Microsoft Power Platform Date and Time Series
Importing dates with time from Excel through Power Automate
Introduction:
This Article covers the following scenario:
- Dates for appointments or bookings need to be imported from an Excel Spreadsheet. Time sheets are entered into a spreadsheet and then the spreadsheet is uploaded to be processed by a Power Automate flow.
- The Date and Time are in separate Excel columns. The Date is one column, Start Time is another column and End Time is in a third column.
- The Dataverse field type is Date and Time.
- The Dataverse field format is Date and Time.
- The Dataverse field Time zone adjustment is User local.
Note: The reason the Time zone adjustment is ‘User local’ is because Dynamics users from different time zones need to know when an appointment or booking will occur in their own time zone.
Nomenclature
This article will frequently refer to ‘UTC’. UTC stands for Coordinated Universal Time, and it’s the global time standard used to regulate clocks and time around the world. The Time Zone Offset is always 0 hours (UTC+0).
GMT stands for Greenwich Mean Time. It is a time zone that is based on the mean solar time at the Royal Observatory in Greenwich, London.
UTC and GMT are very similar, but they are not exactly the same. In this article, we will only use UTC.
Key points:
In this scenario, the Dataverse field Time zone adjustment is User local. Time-Zone Independent scenarios are addressed in a different article.
In the backend (SQL layer), all Dataverse DateTime values except “Time-Zone Independent” are stored as UTC. For Time-Zone Independent fields, dates are stored exactly as entered, without any time zone adjustment.
Power Automate or API access will retrieve Dates in UTC.
Excel stores dates as serial numbers. The numbers represent the number of days since a fixed starting point. For Microsoft Windows, this starting point is 1900-01-01.
Excel stores time as a decimal value, A full day is represented by the number 1 and the fraction of the day is represented by decimal numbers. For example, 12:00 PM (noon) is stored as 0.5 because it’s half of a 24-hour day. 12:30 PM = 0.520833333 (approximately)
Method
If a User Local field is set to 2025-04-30 14:00 by a user in Eastern Time (UTC-4):
- It is stored as 2025-04-30T18:00:00Z (14 + 4 = 18) in the database.
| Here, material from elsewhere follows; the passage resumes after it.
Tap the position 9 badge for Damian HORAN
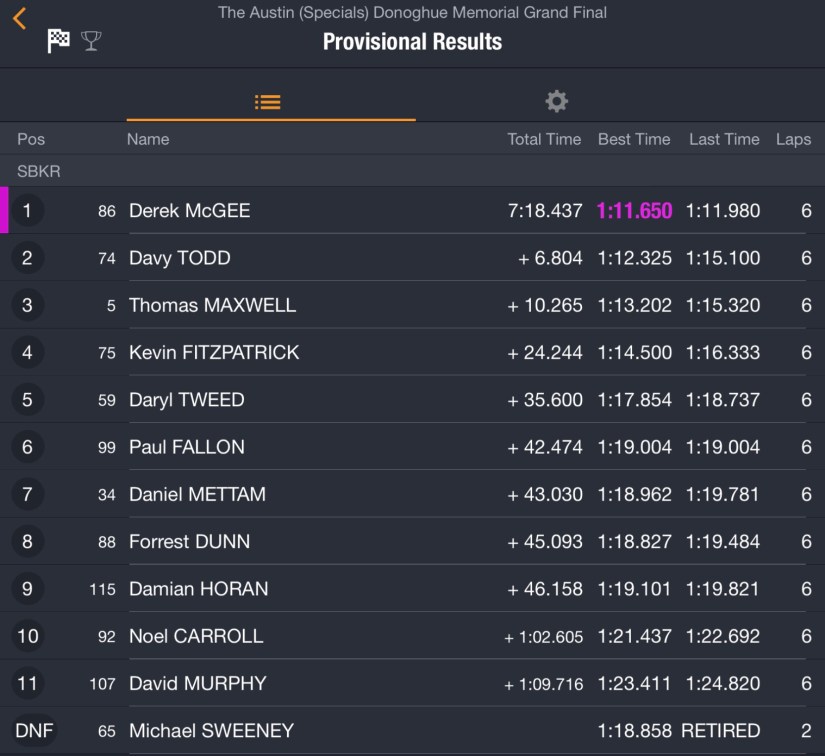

- When retrieved in Power Automate, it comes in UTC so you will see 2025-04-30T18:00:00Z (how it was stored. No adjustment is applied). In Power Automate, depending on the application and the location of the user, the Date/Time may have to be converted back to the appropriate Time Zone.
When retrieved in Dynamics 365 or a Power App, the date will be converted to the local time zone of the currently logged in User. So, the date will be seen as 2025-04-30 14:00 by a user in Eastern Time (UTC-4) and as 2025-04-30 12:00 by a user in Central Standard Time (CST) (UTC-6).
Preparation:
The Excel column that contains the Date needs to be formatted as Date.
The Excel columns that contain the Time need to be formatted as Time.
The Excel sheet that contains the data to be imported needs to be formatted as a Table.
Application:
Because we are using Power Automate, if any users are operating outside the UTC Time Zone, all dates will need to be converted to UTC before updating a Date and Time field. This also applies when searching for existing records by the Date field. Converting a date from one time zone to another is achieved by using the ‘convertTimeZone’ expression.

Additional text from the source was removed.